(foto EPA)

Melinda, Bill e il divorzio dei ricchi che è sempre fintamente perfetto

Ester Viola

Non strepitano, non si mettono in imbarazzo. Mentre tra i poveri si finisce a litigare pure sull'affidamento del cane

I ricchi. I ricchi sanno divorziare meglio. Non strepitano, non si mettono in imbarazzo. Tra i poveri invece potreste facilmente trovare cafoni che portano davanti al giudice pure l’affidamento del cane. Il Tribunale di Como si scandalizzò per primo a nome di tutt’Italia in una splendida sentenza del 2016: “L’assegnazione e la frequenza con un animale domestico non possono in alcun modo e in ogni caso essere assimilate all’affidamento, alla frequenza e al diritto di visita dei figli minori”. E’ una caduta di stile sul piano culturale, scrisse proprio il magistrato. Aveva ragione.
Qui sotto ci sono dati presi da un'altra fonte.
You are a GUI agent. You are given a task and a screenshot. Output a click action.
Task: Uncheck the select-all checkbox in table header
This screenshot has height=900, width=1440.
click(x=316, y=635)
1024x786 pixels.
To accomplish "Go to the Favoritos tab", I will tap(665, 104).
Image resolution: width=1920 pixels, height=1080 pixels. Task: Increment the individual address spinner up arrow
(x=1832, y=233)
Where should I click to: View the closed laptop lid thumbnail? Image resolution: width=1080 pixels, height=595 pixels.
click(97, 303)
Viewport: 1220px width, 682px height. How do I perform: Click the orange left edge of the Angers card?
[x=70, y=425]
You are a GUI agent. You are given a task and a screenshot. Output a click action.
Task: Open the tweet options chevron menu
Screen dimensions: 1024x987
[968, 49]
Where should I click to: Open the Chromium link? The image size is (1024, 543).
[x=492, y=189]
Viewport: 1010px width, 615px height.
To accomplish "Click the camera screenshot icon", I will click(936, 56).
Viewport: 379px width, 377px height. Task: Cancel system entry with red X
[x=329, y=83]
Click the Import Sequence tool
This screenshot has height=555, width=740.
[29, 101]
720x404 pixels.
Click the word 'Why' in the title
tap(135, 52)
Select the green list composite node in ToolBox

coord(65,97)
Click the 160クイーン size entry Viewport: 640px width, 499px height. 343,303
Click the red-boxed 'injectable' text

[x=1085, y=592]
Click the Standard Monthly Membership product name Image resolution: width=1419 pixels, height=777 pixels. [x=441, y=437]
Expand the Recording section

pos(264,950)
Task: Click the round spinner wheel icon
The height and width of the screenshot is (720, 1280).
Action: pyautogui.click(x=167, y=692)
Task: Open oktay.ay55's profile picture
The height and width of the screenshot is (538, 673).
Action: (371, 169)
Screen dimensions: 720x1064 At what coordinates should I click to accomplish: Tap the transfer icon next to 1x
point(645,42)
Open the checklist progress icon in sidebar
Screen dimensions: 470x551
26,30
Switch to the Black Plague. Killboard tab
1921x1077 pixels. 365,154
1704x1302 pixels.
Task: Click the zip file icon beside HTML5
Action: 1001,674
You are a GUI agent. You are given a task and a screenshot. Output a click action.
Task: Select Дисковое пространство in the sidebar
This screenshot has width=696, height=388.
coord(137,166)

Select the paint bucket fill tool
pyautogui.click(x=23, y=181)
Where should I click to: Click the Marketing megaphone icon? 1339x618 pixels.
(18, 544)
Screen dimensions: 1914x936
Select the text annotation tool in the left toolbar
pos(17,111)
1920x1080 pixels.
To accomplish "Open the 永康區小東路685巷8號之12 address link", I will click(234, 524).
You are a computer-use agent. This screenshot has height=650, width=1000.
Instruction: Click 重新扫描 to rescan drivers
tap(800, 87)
Oggi parliamo invece di divorzi nelle alte sfere. Bill Gates e la moglie Melinda qualche mese fa hanno deciso di lasciarsi. Ricordate, all’inizio fu tutta una parata di cortesie da gran signori, d’altronde non hanno più vent’anni e nemmeno quaranta. Il comunicato social era in lingua moscio-antiepica con folate dolciastre: “Chiediamo spazio e privacy  per la nostra famiglia adesso che iniziamo questo percorso in una nuova vita”. Molto evocativa la parola scelta: navigate, traversare in un metaforico mar.  “Abbiamo cresciuto tre figli incredibili e costruito una Fondazione che lavora in tutto il mondo per permettere alle persone di condurre una vita sana e produttiva”, “continuiamo a credere in questo progetto e continueremo a lavorare insieme alla Fondazione ma crediamo che non sia più possibile crescere insieme come coppia in questa prossima fase delle nostre vite”. Scappò subito da ridere. Crescere? Che altro dovevano crescere questi due a parte i nipoti? Manco i conti in banca potevano più di così. Cosa sarebbe un matrimonio, una pianta di pomodori? Deve fruttare finché campa? Che incubo. Poco dopo Melinda – già navigando la nuova vita da sola – vide all’orizzonte un’isola privata e l’affittò a più di centomila dollari al giorno per una vacanza con i figli a scopo superamento trauma. Il mare asciugò il livido e così tornarono a casa. 

Da lì non se ne seppe più niente – a parte qualche ovvio sospetto emerso di corna da parte di Bill – fino all’altroieri. A quanto pare hanno buttato l’àncora e siamo passati alla cassa. Si parla di spartizione della Fondazione. E’ un enorme salvadanaio, la Fondazione. Sembrerebbe che l’accordo – è quello che ne sappiamo dai giornali – disponga come segue: se si riesce ancora a lavorare insieme lo si farà, altrimenti tempo due anni e si liquidi. Melinda sarà libera di andare, anzi no, quello libero (di cacciarla) è lui. Troppo incerto per significare davvero qualcosa, si tratterebbe di un papocchio giuridico, si tenta di sviare, forse servono due anni per mettere a posto la cassaforte, la verità sui quattrini chissà dov’è, non la sapremo mai. Figuriamoci se possono volare gli stracci (le brioche) per il pubblico. E’ una pace armata che non deve stupire affatto. In piccolo è quello che succede spesso negli studi legali al momento degli accordi post matrimoniali.

La Superclassica ha due protagonisti. Lui imprenditore con tanto fatturato nei toni del nero mezzanotte, lei ex ragazza carina, stavano insieme da quindici anni e adesso si odiano e si vorrebbero morti. Lei in particolare, perché lui, Brambilla di Brianza, a navigare la vita sta andando a Miami con una venticinquenne bionda nuova di zecca mentre lei resta al lido Minaglia di Santa Margherita Ligure – anzi di Santa, perché hanno casa – con Piermattia, anni 4. La vendetta ha i giorni contati. La signora si rabbonisce presto, cede a protezione del patrimonio. Si pensa a Piermattia, la cornuta sa benissimo che i panni molto sporchi in tribunale li vede e li lava la Guardia di Finanza, e alla guerra chi ci va ci perde. Così ripone la rabbia e gli animi si placano, il divorzio si farà con due firme bonarie, buongiorno giudice, arrivederci giudice. E’ che non cresciamo più come coppia, navigheremo in pace. Omnia vincit pecunia, voi continuate a litigarvi il cane.